Legislation that would limit the liability of spacecraft operators if they injure or kill passengers during flights has passed the California House of Representatives 73-0 and is now up for consideration in the State Senate. The measure had its first reading in the Senate and has been referred to the Standing Committee on Judiciary for review.
The legislation, sponsored by Assemblyman Steve Knight of California’s 36th district and promoted by Mojave Air and Space Port CEO Stu Witt, would require that passengers sign an informed consent agreement acknowledging that spaceflight is dangerous before flying.
Specifically, the measure stipulates:
In addition to the disclosures required by federal law, the bill would require the warning statement to, at a minimum, inform the participant that the space flight entity is not liable for bodily injury sustained as a result of the risks associated with space flight activities. The bill would limit the liability of a space flight entity that complies with these provisions, except as provided. The bill would state findings and declarations of the Legislature regarding the nature of the space flight industry.
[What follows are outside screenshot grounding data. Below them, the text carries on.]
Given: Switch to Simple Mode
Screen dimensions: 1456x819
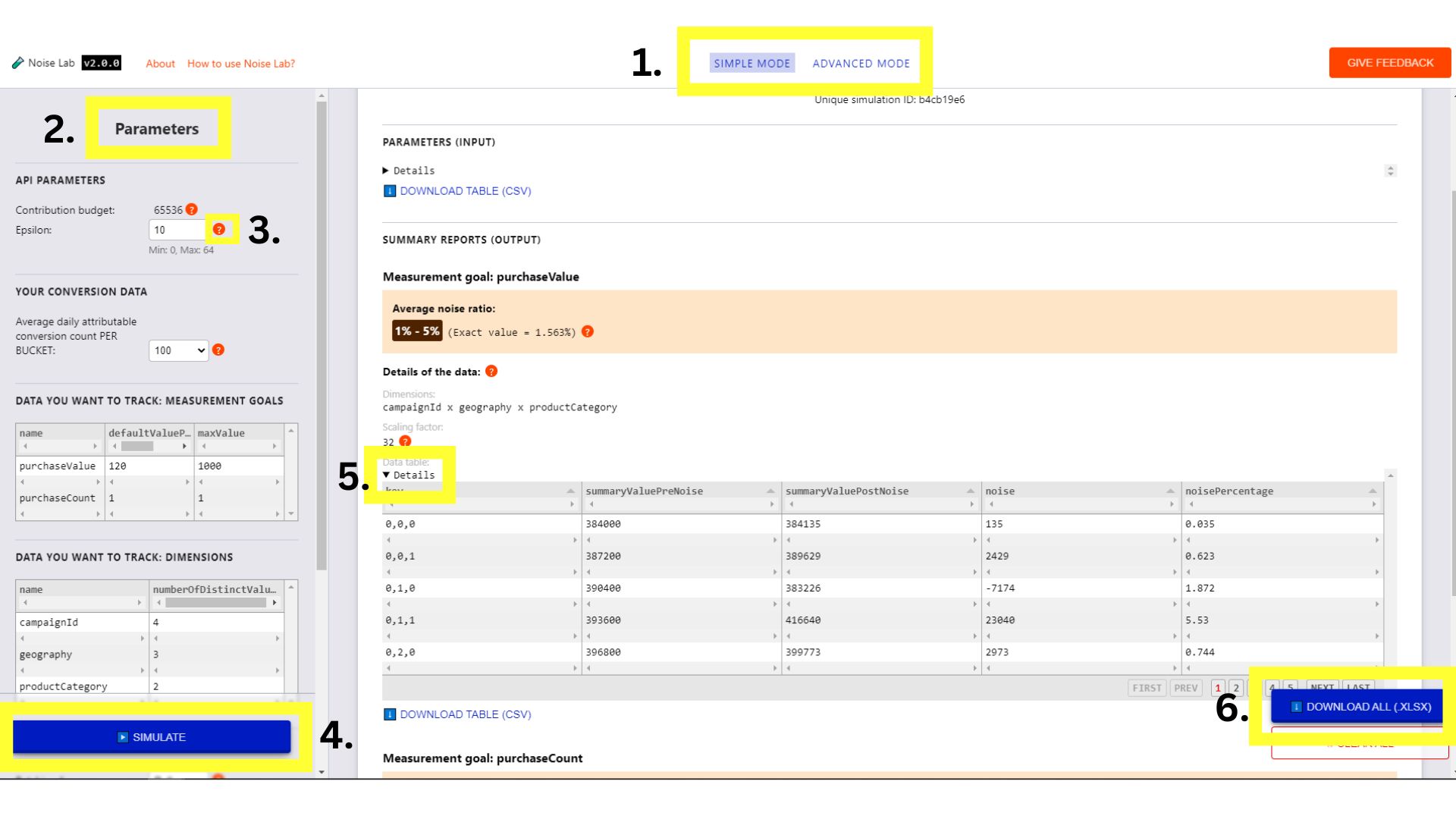Looking at the screenshot, I should coord(752,63).
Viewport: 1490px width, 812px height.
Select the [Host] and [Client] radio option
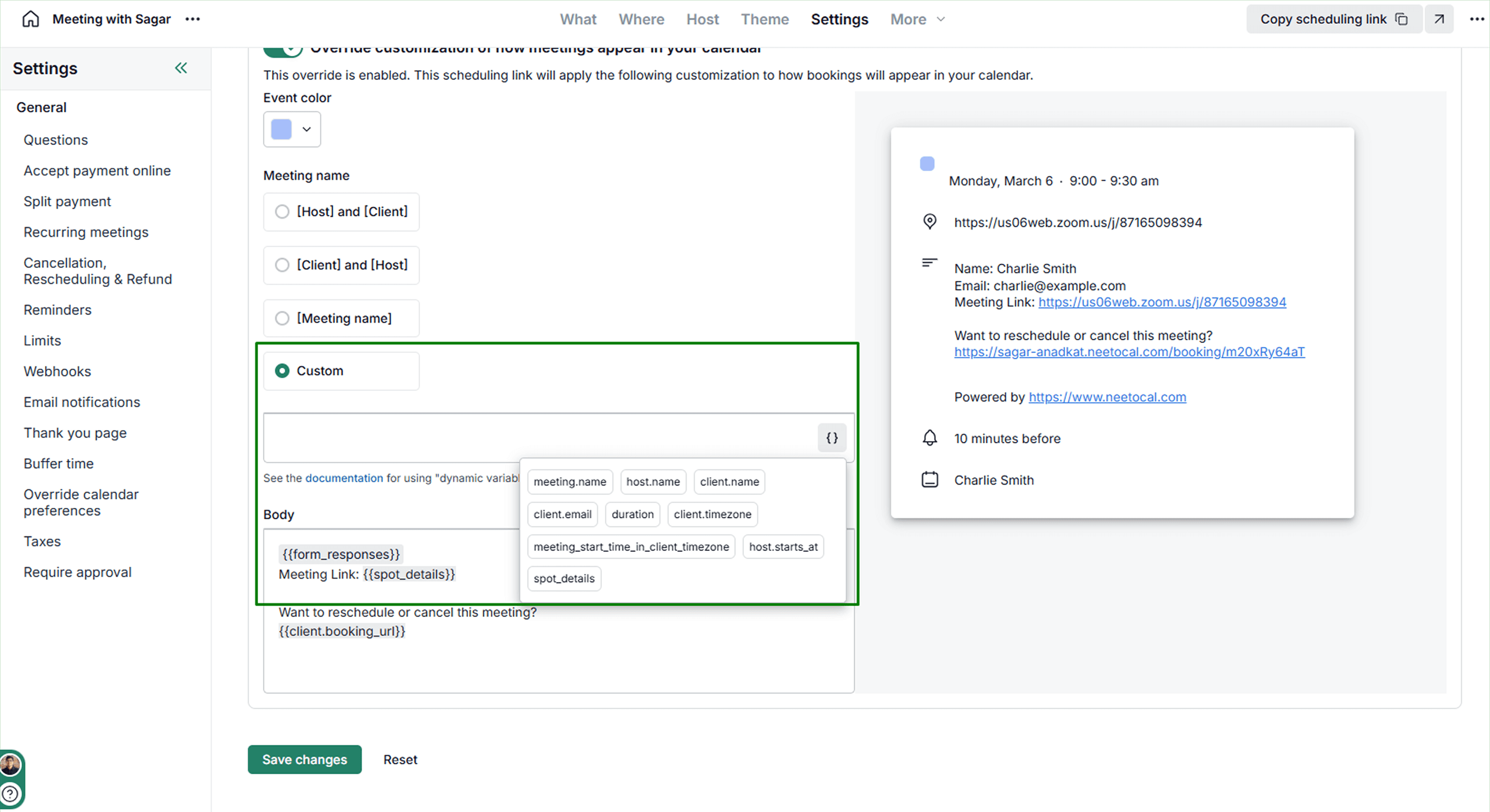(282, 212)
The liability protection does not apply to situations in which a spacecraft operator
(1) Commits an act or omission that constitutes gross negligence evidencing willful or wanton disregard for the safety of the participant, and that act or omission proximately causes a participant injury.
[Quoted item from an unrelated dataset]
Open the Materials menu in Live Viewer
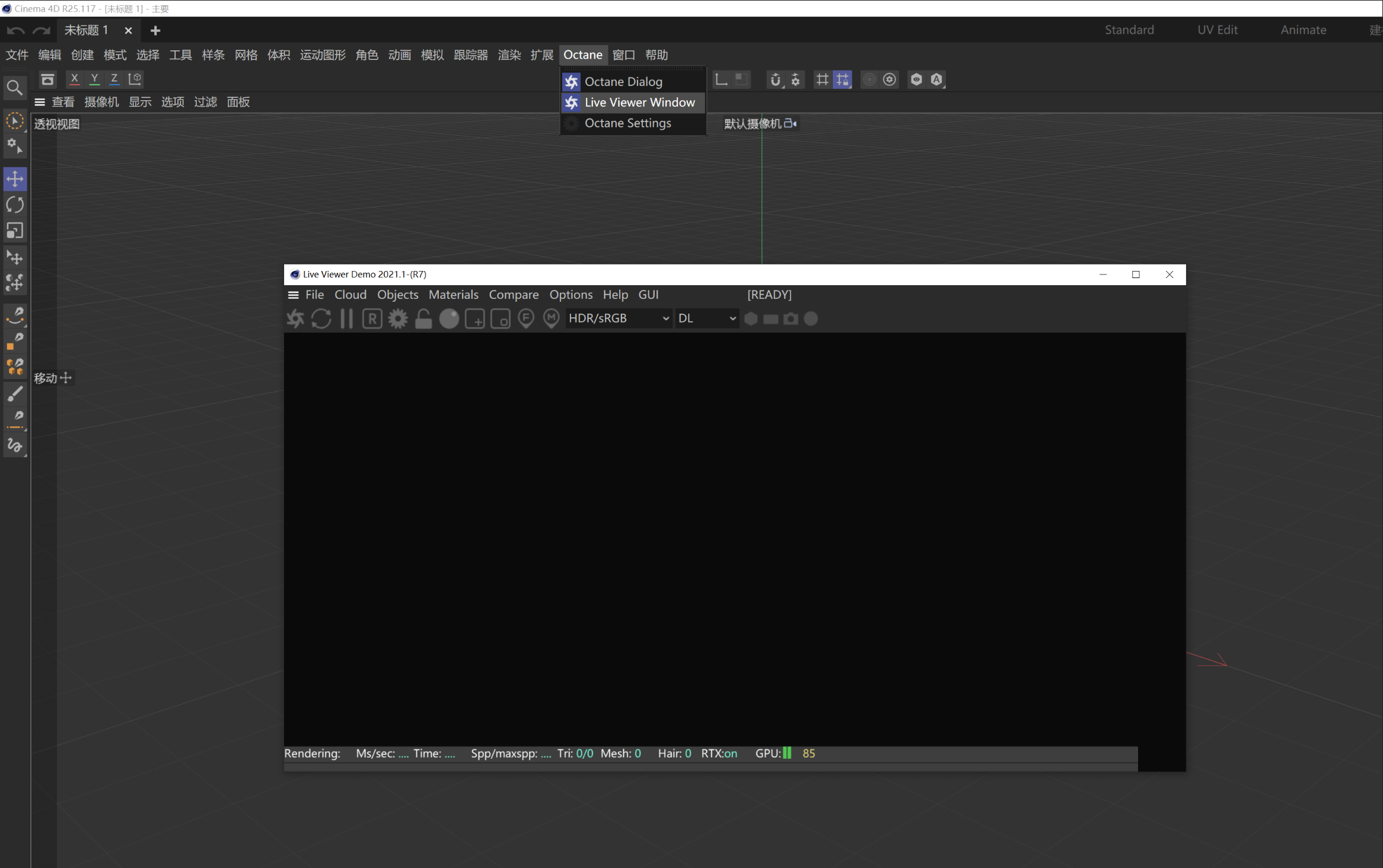Screen dimensions: 1383x868 pos(453,295)
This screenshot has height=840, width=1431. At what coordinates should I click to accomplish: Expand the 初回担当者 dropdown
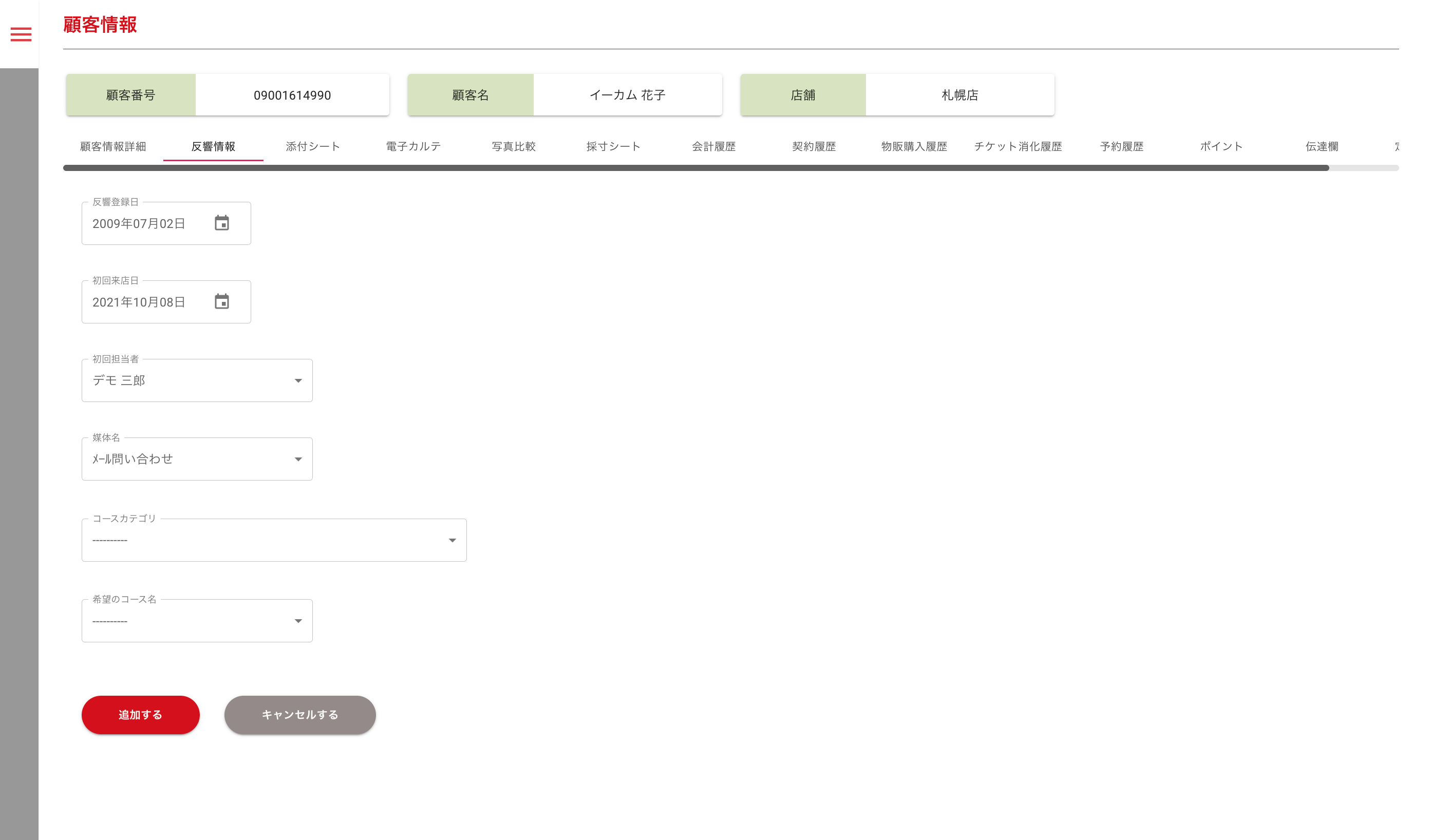tap(297, 380)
(2) Intentionally causes a participant injury.
If passed and signed by Gov. Jerry Brown, the measure would put the state on an even footing with Colorado, New Mexico, Virginia and Florida, which have passed similar laws. The nascent commercial space industry sees these measures as essential so companies can avoid being sued out of business in the event of serious or fatal accidents.
The legislation would also make it easier for XCOR and Virgin Galactic to conduct commercial flights out of the Mojave Air & Space Port, where both companies are developing suborbital vehicles for space tourism and scientific research flights.